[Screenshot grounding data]
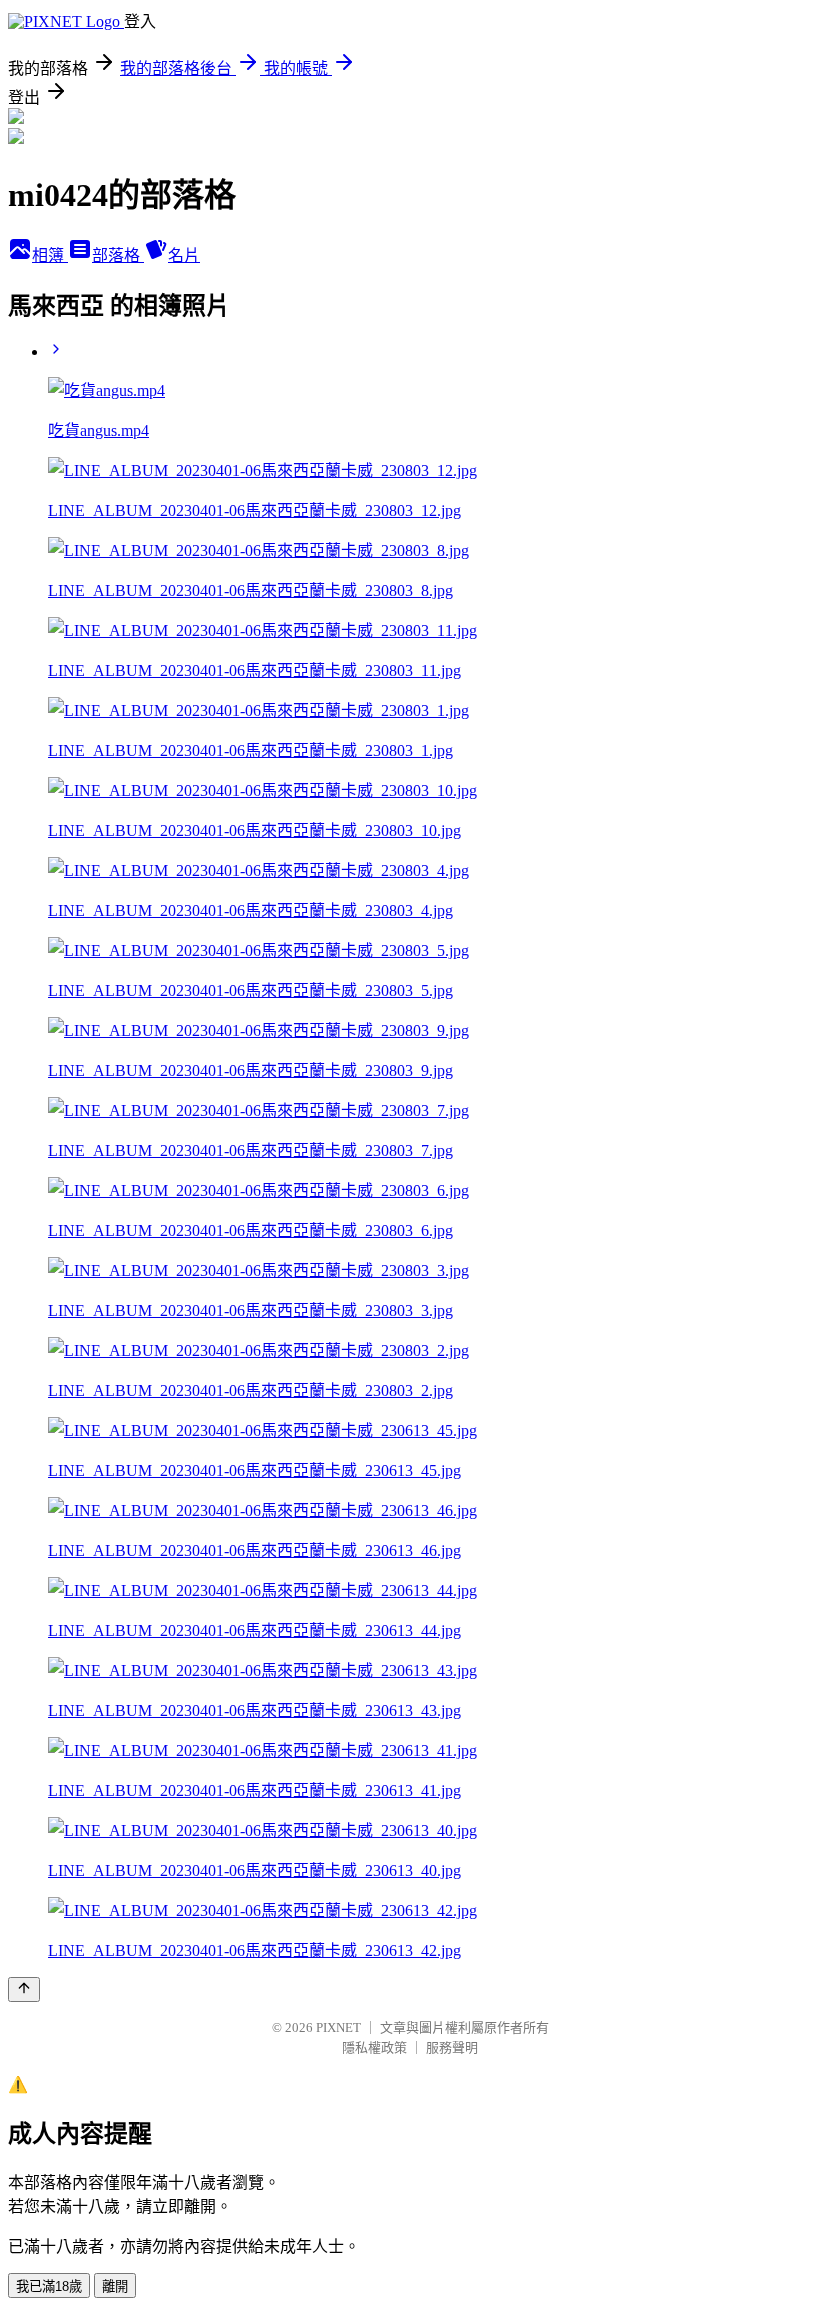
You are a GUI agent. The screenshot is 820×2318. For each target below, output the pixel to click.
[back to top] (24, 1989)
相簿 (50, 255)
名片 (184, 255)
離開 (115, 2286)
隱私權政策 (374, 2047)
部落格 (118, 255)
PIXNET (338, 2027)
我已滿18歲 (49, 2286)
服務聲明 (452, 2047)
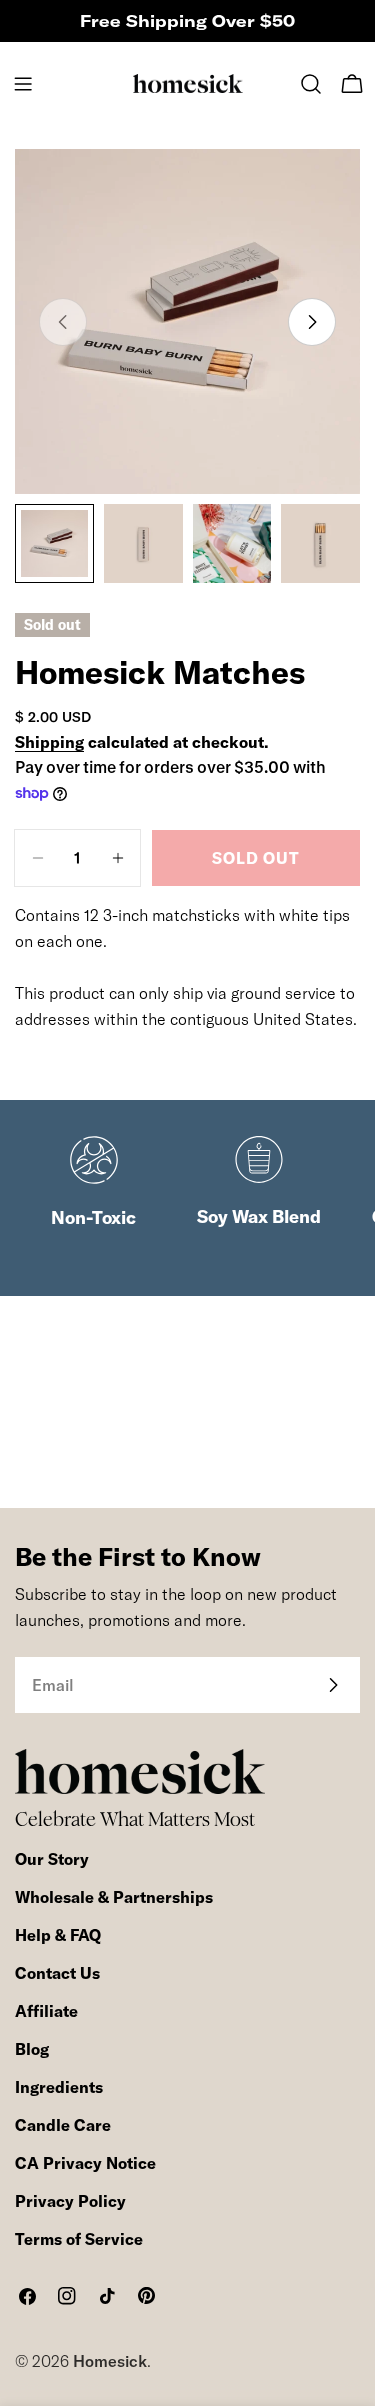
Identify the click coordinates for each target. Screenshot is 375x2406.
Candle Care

* Exercise: Report every line above that has the string "click" in it.

* Response:
You are a GUI agent. The screenshot is 820×2318. For each target below, output the pixel to click.
Identify the click coordinates for each target. Screenshot is 375x2406.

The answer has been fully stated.